I fail to see how using HAVING would let you avoid reading from the same table twice. The only way I can see HAVING could be used here is in combination with a self-join – more specifically, self-cross join. That already sounds… not very promising. And yes, you are right, you would need to put all the output columns (which in your case would be all DW_STAGE.ETL.Claims
columns) in the GROUP BY. It would probably look along the lines of this:
SELECT
t1.*
FROM
DW_STAGE.ETL.Claims AS t1
CROSS JOIN
DW_STAGE.ETL.Claims AS t2
GROUP BY
t1.column1,
t1.column2,
... /* and so on to include all t1 columns */
HAVING
t1.pd_st > DATEADD(MONTH, -12, CAST(max(pd_dt) AS date));
Obviously, the table is touched twice here – just as in your posted query, except this query is much uglier than yours.

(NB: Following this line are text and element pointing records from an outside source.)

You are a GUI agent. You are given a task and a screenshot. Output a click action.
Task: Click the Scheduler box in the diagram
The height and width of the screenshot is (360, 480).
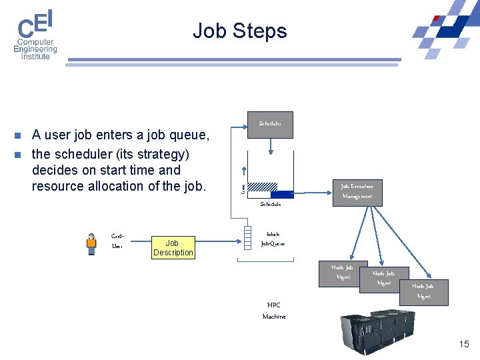pos(270,124)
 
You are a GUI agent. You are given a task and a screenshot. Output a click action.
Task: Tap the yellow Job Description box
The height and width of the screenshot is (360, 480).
pos(173,247)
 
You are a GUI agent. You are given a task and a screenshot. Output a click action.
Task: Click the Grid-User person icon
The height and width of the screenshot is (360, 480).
pos(92,244)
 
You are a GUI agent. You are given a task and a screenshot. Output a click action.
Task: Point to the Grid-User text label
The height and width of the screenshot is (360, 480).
pos(117,241)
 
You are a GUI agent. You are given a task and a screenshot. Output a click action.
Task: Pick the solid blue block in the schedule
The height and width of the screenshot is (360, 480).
pos(282,194)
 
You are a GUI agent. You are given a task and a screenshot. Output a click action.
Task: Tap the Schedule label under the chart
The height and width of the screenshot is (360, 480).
pos(270,204)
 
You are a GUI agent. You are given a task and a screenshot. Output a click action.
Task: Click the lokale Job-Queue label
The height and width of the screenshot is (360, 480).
pos(273,239)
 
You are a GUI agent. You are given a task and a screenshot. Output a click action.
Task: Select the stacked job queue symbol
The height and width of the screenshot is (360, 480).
pos(248,235)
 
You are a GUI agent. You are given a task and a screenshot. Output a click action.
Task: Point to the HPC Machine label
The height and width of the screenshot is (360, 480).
pos(273,311)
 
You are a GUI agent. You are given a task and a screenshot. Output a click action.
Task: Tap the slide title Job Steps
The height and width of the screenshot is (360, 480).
pos(239,31)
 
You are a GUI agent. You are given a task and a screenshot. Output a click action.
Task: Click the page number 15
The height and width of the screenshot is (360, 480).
pos(464,344)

Nevertheless, it is possible to accomplish what you want without referencing the table twice. You can use window aggregation and a derived table for that:
SELECT
*
FROM
(
SELECT
*,
max_pd_dt = MAX(pd_dt) OVER ()
FROM
DW_STAGE.ETL.Claims
) AS s
WHERE
pd_dt > DATEADD(MONTH, -12, CAST(max_pd_dt AS date))
;
Or your can substitute a CTE for the derived table:
WITH cte AS
(
SELECT
*,
max_pd_dt = MAX(pd_dt) OVER ()
FROM
DW_STAGE.ETL.Claims
) AS s
SELECT
*
FROM
cte
WHERE
pd_dt > DATEADD(MONTH, -12, CAST(max_pd_dt AS date))
;
Note that the *
in the outer query includes the max_pd_dt
column returned by the nested SELECT. To exclude it from the output, you will have to explicitly specify only the DW_STAGE.ETL.Claims
columns. That would actually be a good time to heed Daniel Hutmacher’s advice to limit your output to just the columns you really need. (And I agree with his other suggestion of creating a covering index.)